一个topic可以分布在多台broker上,具体体现就是多个broker配置了这个topic,并且最少有一个分区。假如有一个topic名为”t1”,两个broker:b1,b2;每个 borker 都为 t1 配置了两个分区。那么 t1 一共有4个分区:b1-1,b1-2,b2-1,b2-2。生产者和消费者对topic发布消息或消费消息时,目的地都是以分区为单位。当一个topic消息量逐渐变大时,可以将 topic 分布在更多的 borker 上。某个 broker上的分区数越多,意味着该 borker承担更繁重的任务,分区数可以认为是权重的表现形式。
生产者负载均衡
生产者在通过 zk 获取分区列表之后,会按照 brokerId 和分区号的顺序排列组织成一个有序的分区列表,发送的时候按照从头到尾循环往复的方式选择一个分区来发送消息(可通过实现PartitionSelector接口改写负载均衡算法)
在broker 因为重启或者故障等因素无法服务的时候,producer 通过 zookeeper 会感知到这个变化,将失效的分区从列表中移除。

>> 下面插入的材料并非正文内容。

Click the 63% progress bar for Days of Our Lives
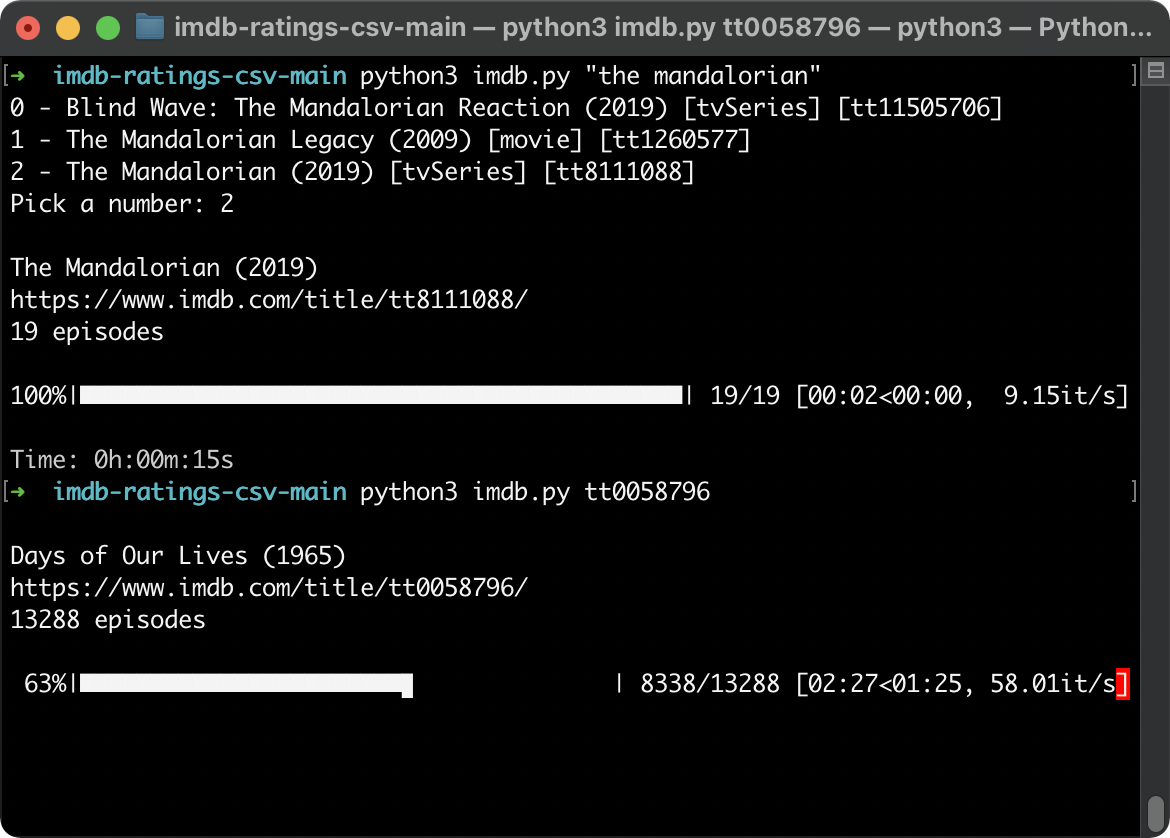 pos(349,684)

从故障到感知变化有一个延迟,可能在那一瞬间会有部分的消息发送失败。
消费者负载均衡
单个分组内的消费者数目如果比总的分区数目多的话,则多出来的消费者不参与消费
如果分组内的消费者数目比分区数目小,则有部分消费者要额外承担消息的费任务
性能问题
commit-log队列采取顺序添加的方式(200M 每秒),对磁盘的访问串行化,避免磁盘竟争(但是读却变成了完全的随机读,不过可以通过PAGECACHE优化掉)。
前面说的队列存储都是保存到文件中,频繁的IO操作会降低性能。通过把文件的内容被映像到计算机虚拟内存的一块区域(mmap),这样就可以直接操作内存当中的数据而无需操作的时候每次都通过 I/O 去物理硬盘读取文件,从而效率上有很大的提升。
修改不一定会立即同步到文件系统中。如果在没有同步之前发生了程序错误,可能导致所做的修改丢失。因此,在执行完某些重要文件内容的更新操作之后,应该调用相应方法来强制要求把这些更新同步到底层文件中
metaq 的消费模型是拉模式。而且拉取完一批消息,消费完毕,再去拉取下一批,而不是一条一条拉取,这里存在实时性和性能的权衡。
当消息堆积时,1K 大小左右消息体堆积情况下吞吐量非常高,在 5W 每秒以上。4K 消息性能最差,1W 每秒左右。
可靠性保证
生产者发送消息后返回 SendResult,如果 isSuccess 返回为 true,则表示消息已经确认发送到服务器并被服务器接收存储。整个发送过程是一个同步的过程。保证消息送达服务器并返回结果。
服务器收到后在做必要的校验和检查之后的第一件事就是写入磁盘(这里只是写入了系统缓存,存在缓存到磁盘的刷新过程),写入成功之后返回应答给生产者。
数据过滤
MetaQ支持两种过滤方式:服务器端过滤,客户端过滤。
服务器过滤:减少网络上无用消息的传输,但是会增加服务器负担。
客户端过滤:根据客户端需求来定制消息,缺点是很多无用消息都会传到客户端,如果客户端无法负载这么多消息就会导致故障问题。